Ce film a été sélectionné à la Quinzaine des Réalisateurs du Festival de Cannes 2014.
Comme pour l’un de ses précédents films, La BM du Seigneur (2011), le réalisateur Jean-Charles Hue a fait appel à des gens du voyage pour interpréter tous les rôles. C’est sa deuxième collaboration avec la famille Dorkel, et notamment Frédéric Dorkel (tête d’affiche de La BM du Seigneur). Il est important pour le cinéaste de solliciter des acteurs non professionnels (sauf Christian Milia-Darmezin qui est un professionnel), car ce qui l’intéresse "c’est que la fiction et la réalité se mélangent", dit-il. On remarque d'ailleurs que les personnages ont le même nom que leur interprète.

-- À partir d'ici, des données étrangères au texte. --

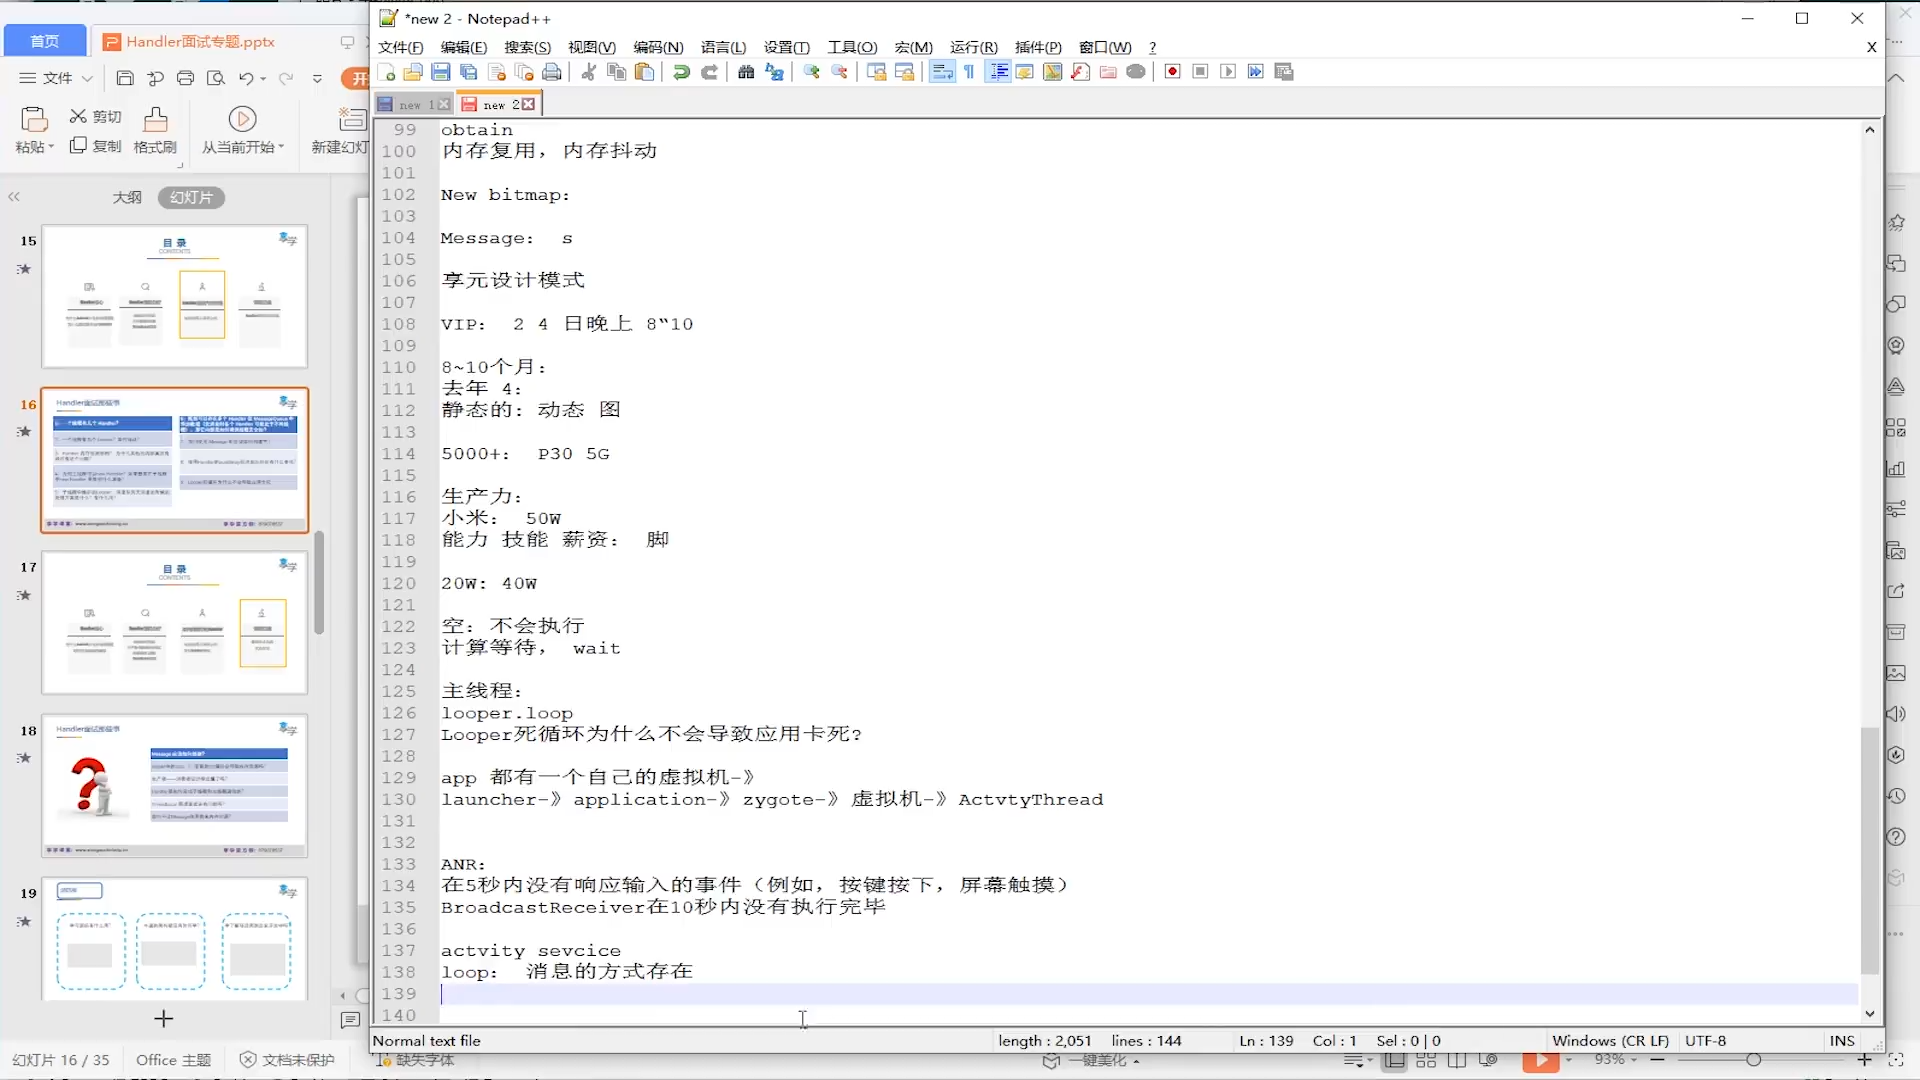
Task: Open the 文件 dropdown in WPS
Action: click(55, 78)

Faire appel à des acteurs non professionnels peut compliquer les conditions de tournage, comme ce fut le cas pour Mange tes morts. Le réalisateur raconte : "Le film a bien failli s’arrêter plusieurs fois car ce ne sont pas des acteurs dociles, entre bagarres et courses poursuites. Avant chaque scène, je prends un moment pour leur expliquer quelle est l’importance de la scène, qui doit prendre la parole, qui doit être plus en retrait et je leur lis les répliques, qu’ils réinventent le plus souvent. (…) Pour eux, le plus important c’est d’être crédibles, que les situations soient cohérentes psychologiquement et que les cascades ne leur fassent pas honte, eux qui sont nés avec un volant entre les mains. Par exemple, lorsque le jeune Jason devait s’énerver contre son frère parce qu’il a tué un gadjo, il résistait : "Je ne vais pas m’énerver et crier contre ma famille pour un gadjo [celui qui n’appartient pas à la communauté des gens du voyage] !""
L’expression "mange tes morts" est une insulte, qui signifie qu’on envoi l’autre renier ses ancêtres. Le cinéaste explique : "Si les gitans vivent beaucoup au jour le jour, il n’en reste pas moins que leur attachement aux parents, aux ancêtres est fondamental et qu’il s’agit d’un socle pour la communauté. Celui qui mange sa parole ou la mémoire des anciens n’est plus un homme". Cet attachement aux racines est central dans le film pour Jean-Charles Hue, c’est pourquoi il tenait le mettre en avant avec ce titre.
Jean-Charles Hue était passionné par les westerns lorsqu’il était plus jeune. Sa rencontre avec les gens du voyage a donné corps aux questionnements de ses héros, comme ceux présents dans La Horde sauvage (1969). De plus, l’ambiance particulière du monde des gitans s’apparente pour le réalisateur à celle de polars dans la lignée du Cercle Rouge (1970) de Jean-Pierre Melville.